• [Problem]: Output the line containing "Where should I" and each line after it through the end of the data, exactly as written, with pictures left out.

Stored data entries:
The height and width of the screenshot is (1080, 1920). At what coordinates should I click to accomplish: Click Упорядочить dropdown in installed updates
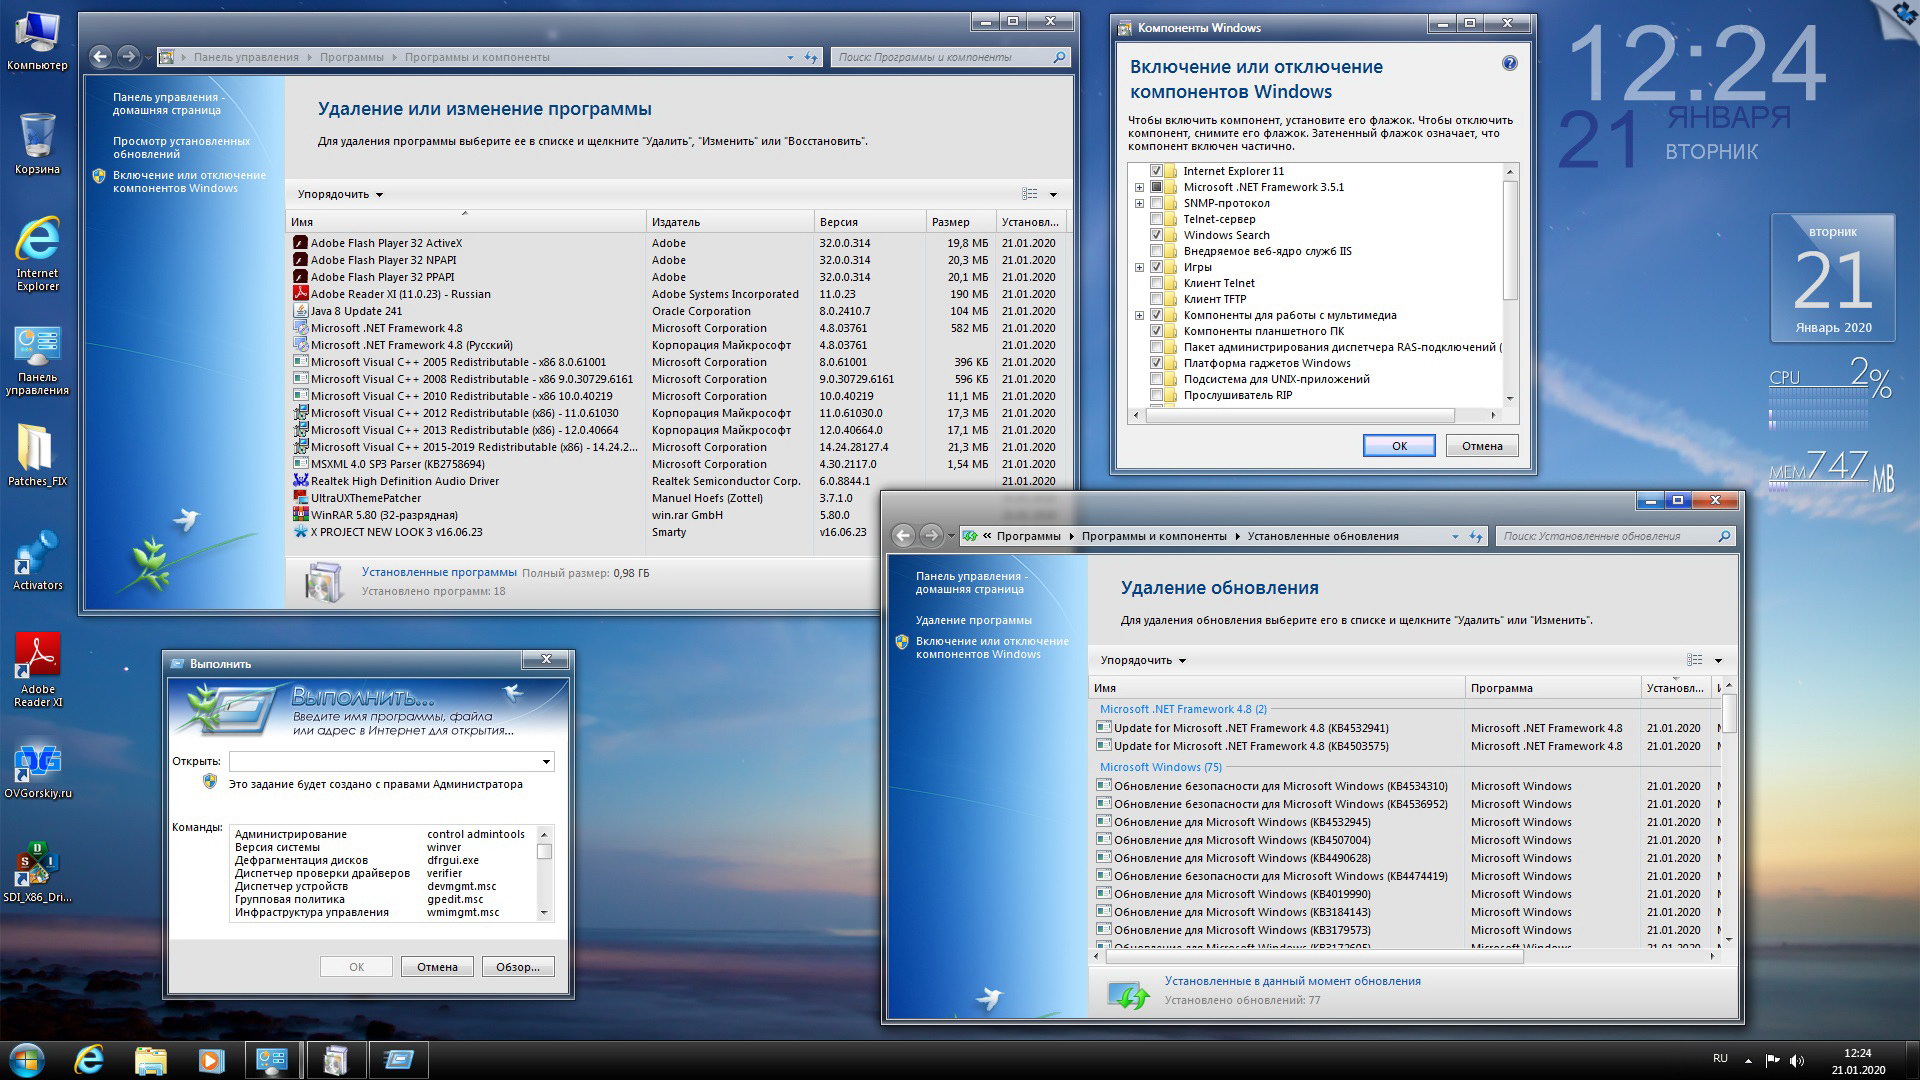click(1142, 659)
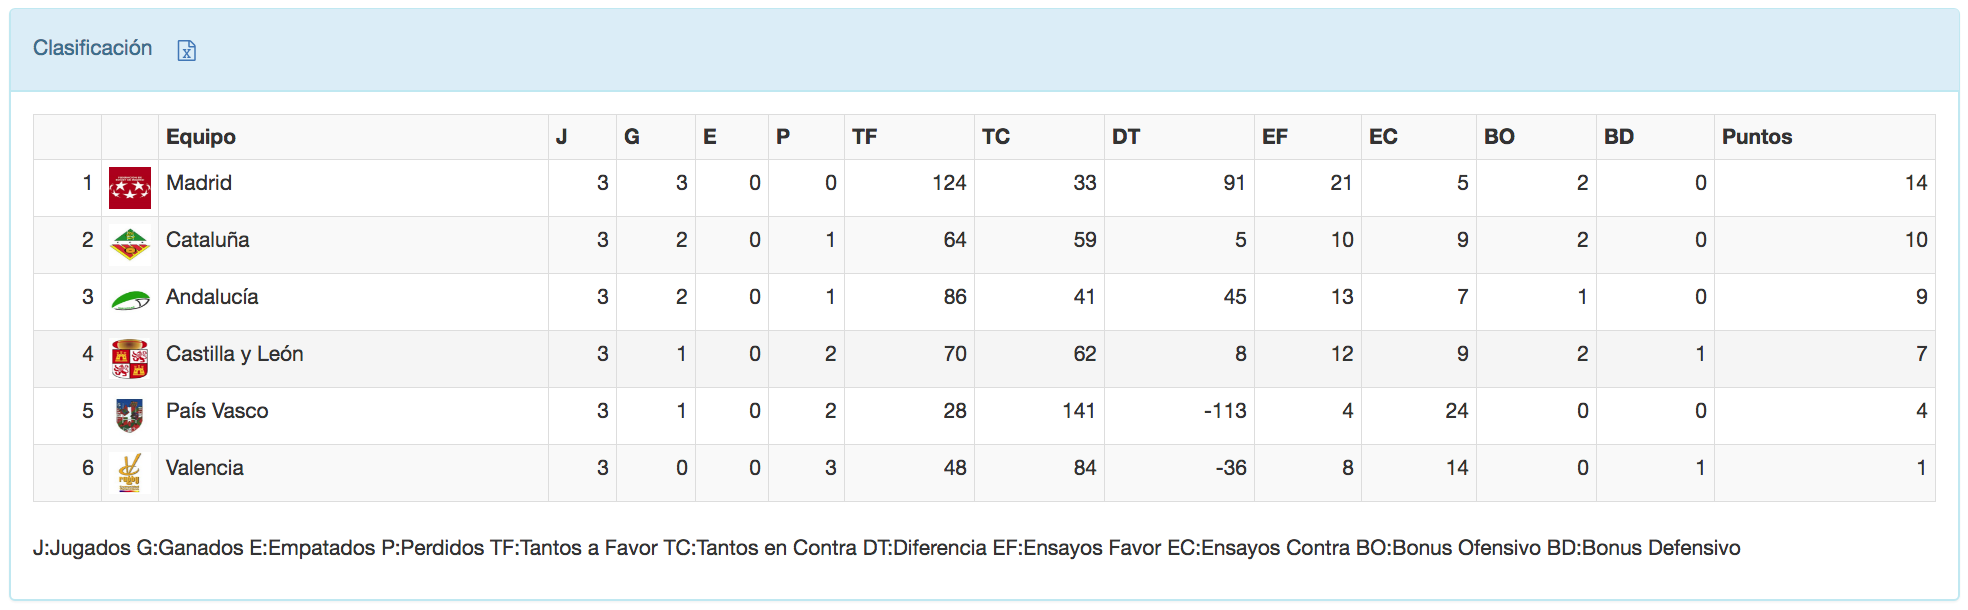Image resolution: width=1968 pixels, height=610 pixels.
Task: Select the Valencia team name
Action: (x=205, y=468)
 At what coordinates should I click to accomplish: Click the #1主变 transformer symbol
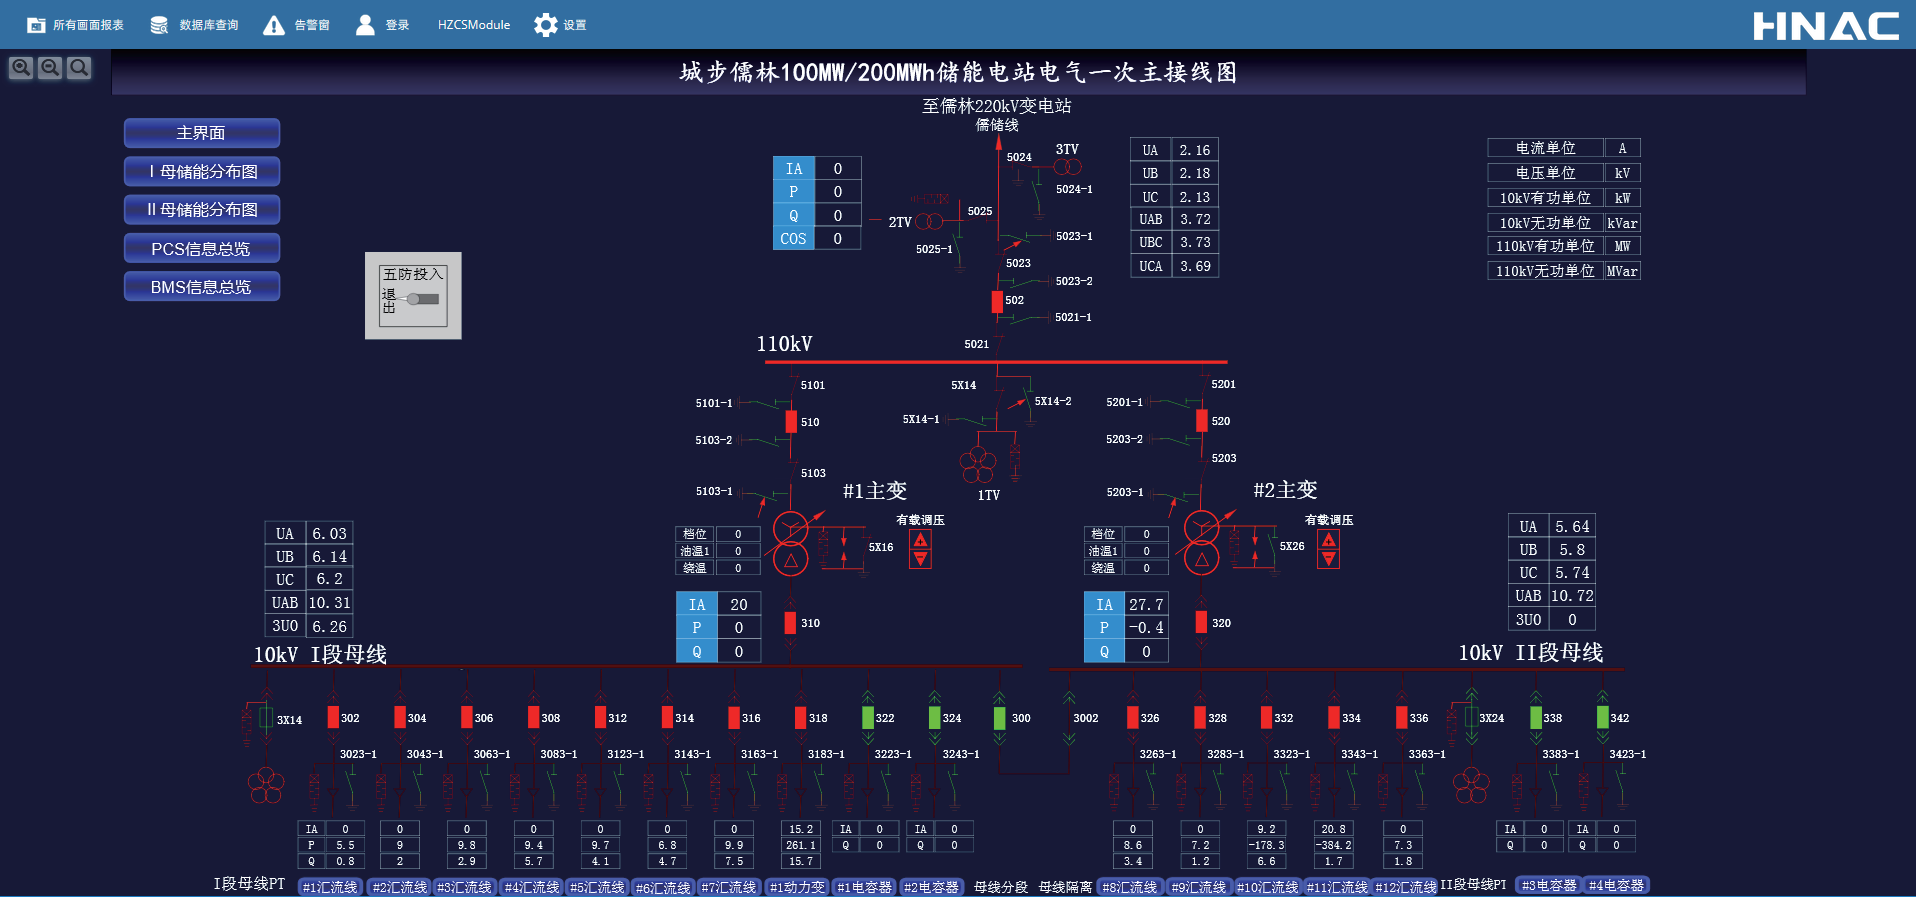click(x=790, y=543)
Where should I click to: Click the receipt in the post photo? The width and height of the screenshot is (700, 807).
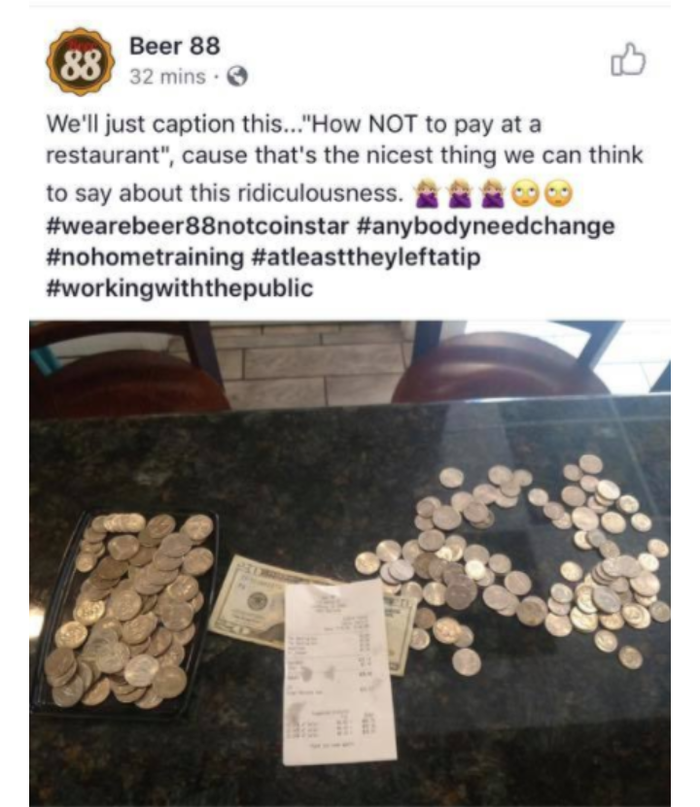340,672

• [Task response]:
Where should I click to: Click the receipt in the post photo? The width and height of the screenshot is (700, 807).
340,672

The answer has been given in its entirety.